Diagnosis of osteoporosis or osteoporotic fractures
In five studies [21,22,23, 27, 31], osteoporosis was diagnosed according to the WHO criteria [12]. The osteoporotic fractures were defined based on the International Classification of Diseases, Tenth Revision (ICD10) diagnostic codes [30]. Five studies [22, 25, 26, 28, 29] focused on the association between vertebral fractures and HRQoL, which used Japanese Society of Bone and Mineral Research criteria, McCloskey–Kanis criteria [32], a quantitative morphometric method [33], Genant’s semi-quantitative method [34] to identify the vertebral fracture. Four studies recruited patients with low-energy fractures without mentioning the diagnosis criteria in detail [18,19,20, 24].
HRQoL instruments
Four generic measures and four disease-specific questionnaires were utilized. Descriptions of the reported HRQoL questionnaires were shown in Supplementary Table 1.

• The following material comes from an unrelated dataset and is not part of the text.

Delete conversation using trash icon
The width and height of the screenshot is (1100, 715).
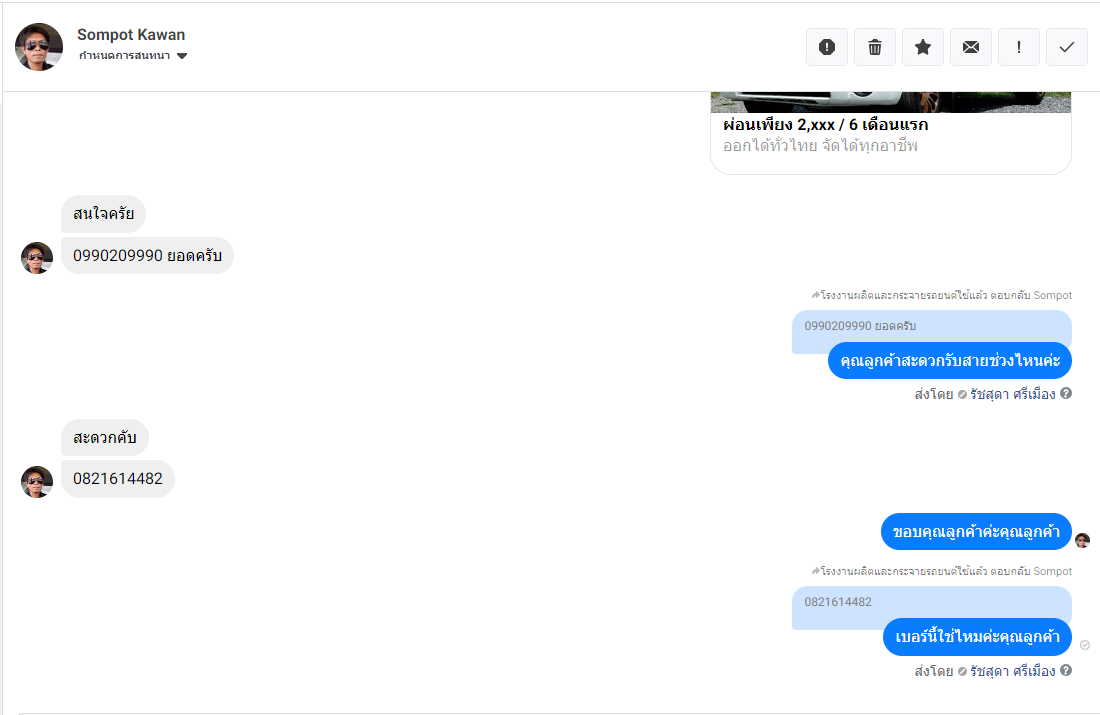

Risk of bias within studies
The overall bias risks of included studies were moderate (Supplementary Table 2). Patients in the most included studies were representatives of a community or population or recruited consecutively from the monocenter. Nearly all studies adjusted for at least one important confounder (Table 2).
Synthesis of results
Differences in HRQoL between men with and without osteoporosis
Compared with men with normal BMD or representative group of males, osteoporotic men had poorer HRQoL [21, 27, 31] (Table 1, Supplementary Table 3). Osteoporosis in men had poorer outcomes of global HRQoL, physical function, general health, and bodily pain domains of SF-36. After accounting for age, BMI, physical activity, social class, cigarette and alcohol consumption, and comorbidities, osteoporosis was still correlated with increased odds for poorer general health (odds ratio, OR = 3.14, P = 0.03) and physical function (OR = 3.39, P = 0.03) of men [31]. Since there were no more related studies in China, we briefly compared HRQoL outcomes of patients from the included Chinese study [22] with a generally healthy population in China [35], and found an impaired mental health status in Chinese osteoporotic men, which was consistent with another study that found pain/discomfort and anxiety/depression were the most impacted dimension of EQ-5D [27].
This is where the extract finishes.